Translated from Spanish by Juan G. Sánchez Martínez

Irati Dojura Landa Yagarí studied Audiovisual and Multimedia Communications at the University of Antioquia. She has experience as a director, producer and photographer. Her first short fiction film, Akababuru: Expresión de Asombro (2025), was the winner of the Colombian Film Development Fund, in the category of short films on ethnic populations. As an art director, she received recognition at the Equinoxio and Fulana Fest festivals. She directed a series of podcasts about Indigenous peoples in the city titled “Ijarabú, I remember you in my dreams”, funded by the City of Medellin. In 2022, she participated as a workshop facilitator and photographer in the second season titled “Ijarabú, the countryside travels with me”, which won the Youth in Movement Fund from the Colombian Ministry of Culture. In 2023, she received the Cultural Survival scholarship for Indigenous Youth for women’s empowerment and leadership. 

Social Media: @_doju_

The mother and the water © Irati Dojura Landa Yagarí

Artist’s statement

My name is Irati Dojura Landa Yagarí. I am an Indigenous member of the Embera Chamí people. I belong to the Karmata Rúa town in the municipality of Jardín, Antioquia, Colombia. My town is called Karmata Rúa. The settlers decided to name our territory Cristiania, a word that translates to land of Christians, when in reality our Indigenous territory is named Karmatarua, which means land of pringamoza, a type of stinging nettle, a sacred plant for our people. Here live hard-working people who are supportive, fighting, vindicating, happy, and defending their territory, culture, language and identity. In this land, our native tongue is still preserved and there is a consciousness of caring for our Mother Earth and the life-giving Water, Bania in our language. In Karmata Rúa, we have rivers that provide nutrients to our crops and allow us to survive. We thank the spirits that we live in an area with lots of rain, we thank this water that always purifies us. Bania char: Sacred water.

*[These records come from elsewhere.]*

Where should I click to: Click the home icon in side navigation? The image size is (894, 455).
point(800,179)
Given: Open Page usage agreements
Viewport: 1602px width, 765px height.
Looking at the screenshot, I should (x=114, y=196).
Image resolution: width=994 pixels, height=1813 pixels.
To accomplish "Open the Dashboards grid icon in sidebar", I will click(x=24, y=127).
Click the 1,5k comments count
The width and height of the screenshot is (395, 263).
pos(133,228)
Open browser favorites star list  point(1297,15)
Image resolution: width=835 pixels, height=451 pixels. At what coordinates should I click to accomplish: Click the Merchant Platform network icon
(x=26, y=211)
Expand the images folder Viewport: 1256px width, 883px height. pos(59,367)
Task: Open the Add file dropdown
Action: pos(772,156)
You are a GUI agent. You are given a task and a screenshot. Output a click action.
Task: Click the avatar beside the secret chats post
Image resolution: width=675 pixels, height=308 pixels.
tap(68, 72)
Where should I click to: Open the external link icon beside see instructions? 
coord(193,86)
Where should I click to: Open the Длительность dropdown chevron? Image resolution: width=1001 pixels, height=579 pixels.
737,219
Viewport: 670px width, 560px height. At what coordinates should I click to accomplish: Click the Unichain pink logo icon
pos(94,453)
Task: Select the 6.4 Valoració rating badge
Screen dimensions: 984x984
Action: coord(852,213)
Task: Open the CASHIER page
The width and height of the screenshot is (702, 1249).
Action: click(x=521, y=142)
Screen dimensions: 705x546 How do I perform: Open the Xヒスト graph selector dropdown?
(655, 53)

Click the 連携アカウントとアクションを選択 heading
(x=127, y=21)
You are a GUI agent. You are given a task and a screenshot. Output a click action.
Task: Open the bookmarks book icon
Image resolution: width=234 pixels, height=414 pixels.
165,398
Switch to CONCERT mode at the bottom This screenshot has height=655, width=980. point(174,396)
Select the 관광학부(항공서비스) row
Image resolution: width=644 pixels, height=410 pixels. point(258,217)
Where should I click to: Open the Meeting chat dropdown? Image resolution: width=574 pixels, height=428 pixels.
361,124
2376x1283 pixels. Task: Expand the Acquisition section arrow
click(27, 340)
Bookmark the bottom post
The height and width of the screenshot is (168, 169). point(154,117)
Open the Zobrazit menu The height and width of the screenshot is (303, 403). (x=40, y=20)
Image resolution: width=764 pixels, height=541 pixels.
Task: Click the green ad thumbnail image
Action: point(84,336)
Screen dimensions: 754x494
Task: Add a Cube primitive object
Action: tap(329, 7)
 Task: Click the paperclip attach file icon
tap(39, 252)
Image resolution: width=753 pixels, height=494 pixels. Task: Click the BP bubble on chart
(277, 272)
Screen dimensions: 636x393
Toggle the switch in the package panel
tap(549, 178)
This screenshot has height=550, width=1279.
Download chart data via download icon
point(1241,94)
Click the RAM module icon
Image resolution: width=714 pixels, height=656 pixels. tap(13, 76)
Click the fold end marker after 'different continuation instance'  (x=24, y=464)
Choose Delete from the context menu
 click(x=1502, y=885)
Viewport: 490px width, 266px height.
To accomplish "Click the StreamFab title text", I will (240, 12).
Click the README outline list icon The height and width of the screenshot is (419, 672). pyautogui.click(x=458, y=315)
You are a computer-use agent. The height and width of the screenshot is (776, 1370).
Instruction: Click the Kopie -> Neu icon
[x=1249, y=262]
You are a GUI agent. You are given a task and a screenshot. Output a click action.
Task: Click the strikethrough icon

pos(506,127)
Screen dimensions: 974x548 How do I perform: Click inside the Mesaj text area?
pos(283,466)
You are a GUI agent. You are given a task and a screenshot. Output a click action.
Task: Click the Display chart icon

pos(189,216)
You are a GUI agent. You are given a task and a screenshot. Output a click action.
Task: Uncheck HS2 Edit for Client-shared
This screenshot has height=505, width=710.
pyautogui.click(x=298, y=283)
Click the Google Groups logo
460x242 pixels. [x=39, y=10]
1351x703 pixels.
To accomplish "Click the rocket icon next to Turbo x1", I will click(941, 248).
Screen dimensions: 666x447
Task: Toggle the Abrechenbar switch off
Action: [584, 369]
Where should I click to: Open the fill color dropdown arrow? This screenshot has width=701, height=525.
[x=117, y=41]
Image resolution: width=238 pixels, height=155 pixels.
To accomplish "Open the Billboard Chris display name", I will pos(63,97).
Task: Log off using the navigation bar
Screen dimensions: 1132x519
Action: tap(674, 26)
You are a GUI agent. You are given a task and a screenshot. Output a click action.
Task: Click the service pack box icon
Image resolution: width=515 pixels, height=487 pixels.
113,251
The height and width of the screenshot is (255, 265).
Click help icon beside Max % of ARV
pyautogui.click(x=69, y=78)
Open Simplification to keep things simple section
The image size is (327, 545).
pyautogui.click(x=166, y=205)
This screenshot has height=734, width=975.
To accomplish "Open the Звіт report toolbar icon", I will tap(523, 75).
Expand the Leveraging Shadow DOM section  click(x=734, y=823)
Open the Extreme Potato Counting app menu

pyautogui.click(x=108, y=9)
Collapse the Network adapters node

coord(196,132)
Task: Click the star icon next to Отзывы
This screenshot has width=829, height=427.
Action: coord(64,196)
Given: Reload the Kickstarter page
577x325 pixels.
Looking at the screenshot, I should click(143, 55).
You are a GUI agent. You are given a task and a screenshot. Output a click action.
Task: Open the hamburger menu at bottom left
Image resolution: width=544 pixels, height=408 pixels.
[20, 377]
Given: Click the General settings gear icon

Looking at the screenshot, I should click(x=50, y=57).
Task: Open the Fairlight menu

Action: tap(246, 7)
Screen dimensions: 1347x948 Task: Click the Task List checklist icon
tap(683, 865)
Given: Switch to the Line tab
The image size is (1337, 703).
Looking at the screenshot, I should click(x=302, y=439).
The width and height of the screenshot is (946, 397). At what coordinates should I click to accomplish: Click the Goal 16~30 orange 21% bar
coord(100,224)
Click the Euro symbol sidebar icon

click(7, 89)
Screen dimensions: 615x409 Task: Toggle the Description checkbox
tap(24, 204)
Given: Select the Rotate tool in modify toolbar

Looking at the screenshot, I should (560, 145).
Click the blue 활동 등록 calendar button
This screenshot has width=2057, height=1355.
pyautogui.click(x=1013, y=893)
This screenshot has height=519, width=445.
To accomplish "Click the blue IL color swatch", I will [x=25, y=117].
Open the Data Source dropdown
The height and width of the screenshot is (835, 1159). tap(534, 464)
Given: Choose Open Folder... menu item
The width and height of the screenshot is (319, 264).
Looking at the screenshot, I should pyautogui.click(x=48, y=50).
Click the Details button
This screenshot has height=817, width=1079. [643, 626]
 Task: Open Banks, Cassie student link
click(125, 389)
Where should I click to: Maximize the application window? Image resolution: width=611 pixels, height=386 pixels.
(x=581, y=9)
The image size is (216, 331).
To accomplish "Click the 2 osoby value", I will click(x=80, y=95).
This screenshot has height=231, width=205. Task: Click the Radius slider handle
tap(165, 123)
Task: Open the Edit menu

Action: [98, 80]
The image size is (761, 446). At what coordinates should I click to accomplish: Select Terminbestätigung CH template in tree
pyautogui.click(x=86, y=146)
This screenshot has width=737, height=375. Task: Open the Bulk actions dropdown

I like visual arts. As an Embera woman, I consider that taking control of the camera is an act of vindication for my people because, in the history of communication, we have been represented from the non-indigenous’ point of view, so that is the reason why I continue to narrate from the roots. The women and children of my people are my greatest source of inspiration, because they intersect with nature, our Mother Earth. I present these two photographs as a manifesto of what I have just explained —the Mother and the Water, the primary source of life, childhood, pure and clear as a birth— because in the end we are all one.